We had trekked around 20 miles on our first full day. This was significantly more than would have been possible without the additional acclimatisation day at Kagbeni and the use of ponies from the start. Add to that a vertical height gain of 1650m (5,414ft) from Kagbeni at 2810m (9,219ft) to the Bhima Lojun La at 4460 (14,633ft) and we had reason to be pleased with ourselves. We wolfed our dinner of chilli con carne and rice with black tea prepared by the amazing Gyalbu and Sangye and mostly slept well although Lizzie was cold during the night despite adding thermal layers. Given the overnight temperature was around freezing and that even the contents of pee bottles were frozen in the morning anyone without a good 4-season sleeping bag and decent thermal insulation beneath was going to suffer. I think most suffering was felt by the 2 support porters who we understood may not have prepared well enough, neither physically nor in equipment and clothing, for their work and were already making noises about returning to Kagbeni.

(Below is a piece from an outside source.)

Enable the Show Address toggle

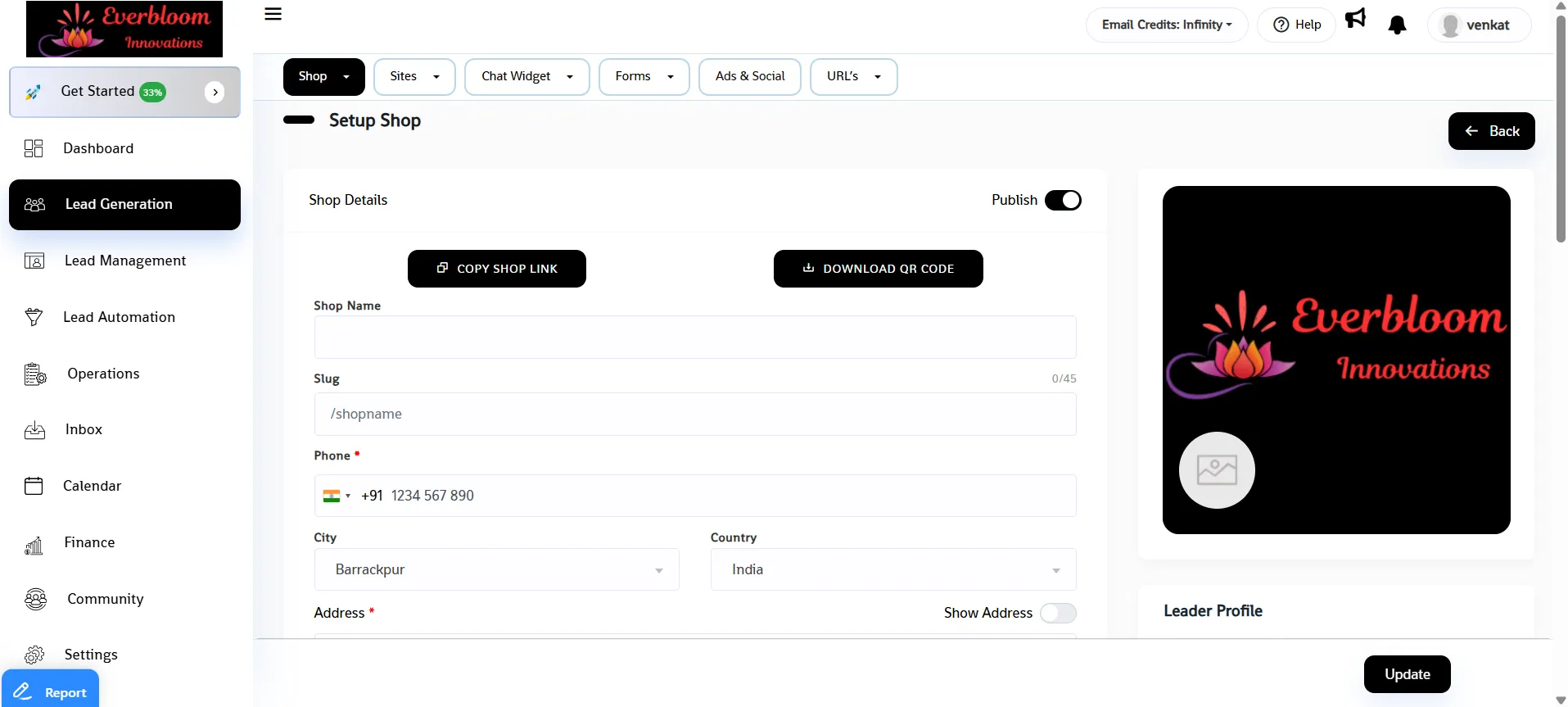(x=1058, y=614)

If that were to happen then we would be carrying heavier bags very soon.

And so day 3 of the trek came to a close. We’d arrived at Pilling in the nick of time after an amazing day and had enjoyed hot food. We had tired legs but no injuries, and soon the only sounds around the compound were the bells on the necks of our restless ponies and (mostly) contented snoring. Plus the inevitable zip, zip, zipping that accompanied those needing to vacate their tent and dash behind a wall to accomplish things not feasible in a bottle.

Life had returned to a pitch black and very cold animal compound in the deserted village of Pilling for just one more night this year. Tomorrow we would move on, forever westward for the next few days at least.